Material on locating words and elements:
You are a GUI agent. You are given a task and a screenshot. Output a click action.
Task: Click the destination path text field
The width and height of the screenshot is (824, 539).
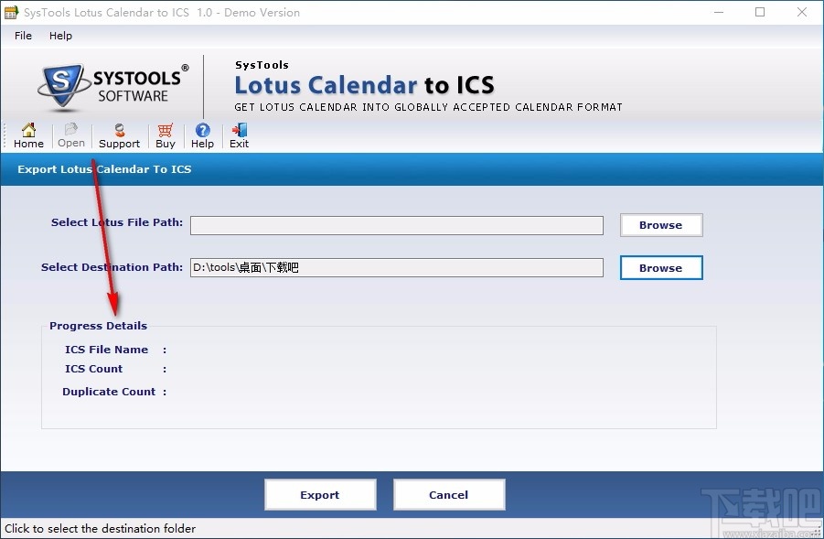[396, 267]
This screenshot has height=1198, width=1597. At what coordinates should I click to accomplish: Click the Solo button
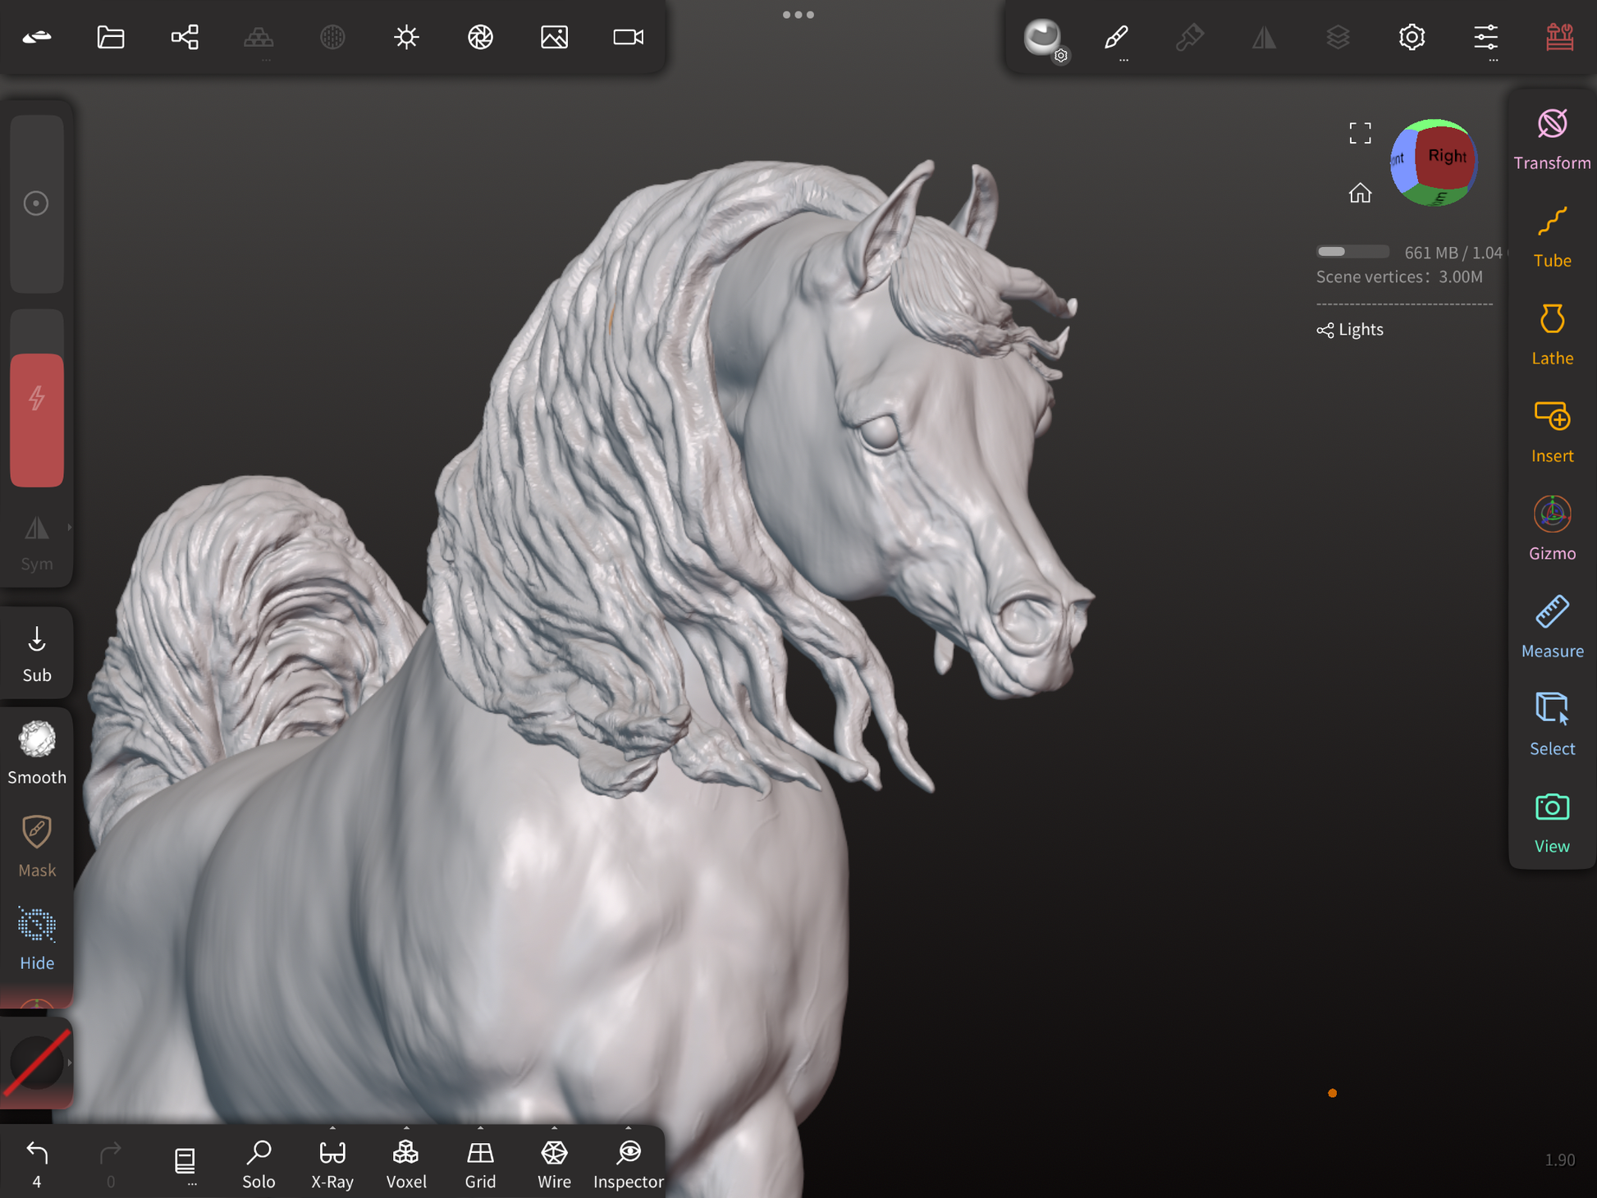tap(259, 1162)
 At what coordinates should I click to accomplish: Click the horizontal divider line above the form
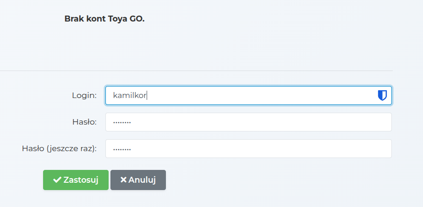[196, 71]
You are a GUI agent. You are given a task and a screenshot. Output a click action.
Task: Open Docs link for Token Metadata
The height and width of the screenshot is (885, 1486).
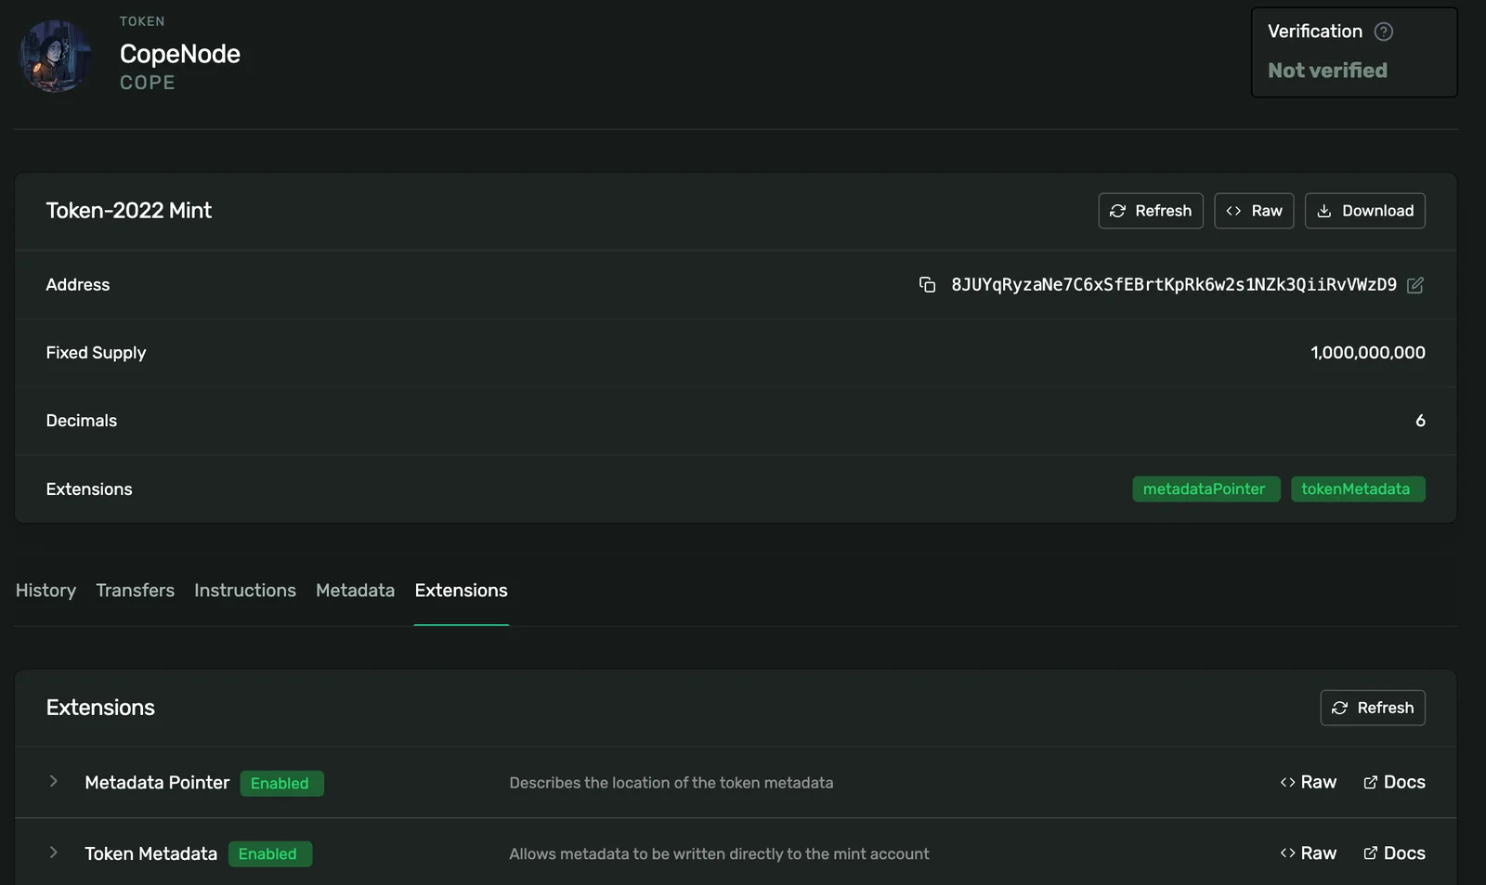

INSTRUCTIONS TO FOLLOW:
Rescale the material above by rewriting all of its lines, requests included, with every coordinate in the answers multiplied by 1.95 and rounded to the nearest whole number, halves rounded up. Leave the numbers in the requests unchanged, and omit the pictures.

SOLUTION TO THIS TASK:
You are a GUI agent. You are given a task and a screenshot. Output a click action.
Task: Click the destination path text field
The width and height of the screenshot is (824, 539).
[772, 521]
This screenshot has height=1198, width=1597. At what coordinates should I click to accomplish: Click the Solo button
tap(505, 2266)
 At what coordinates should I click to accomplish: Click the horizontal divider line above the form
[382, 138]
You are a GUI agent. You are given a task and a screenshot. Output a click action.
Task: Open Docs link for Token Metadata
The height and width of the screenshot is (885, 1486).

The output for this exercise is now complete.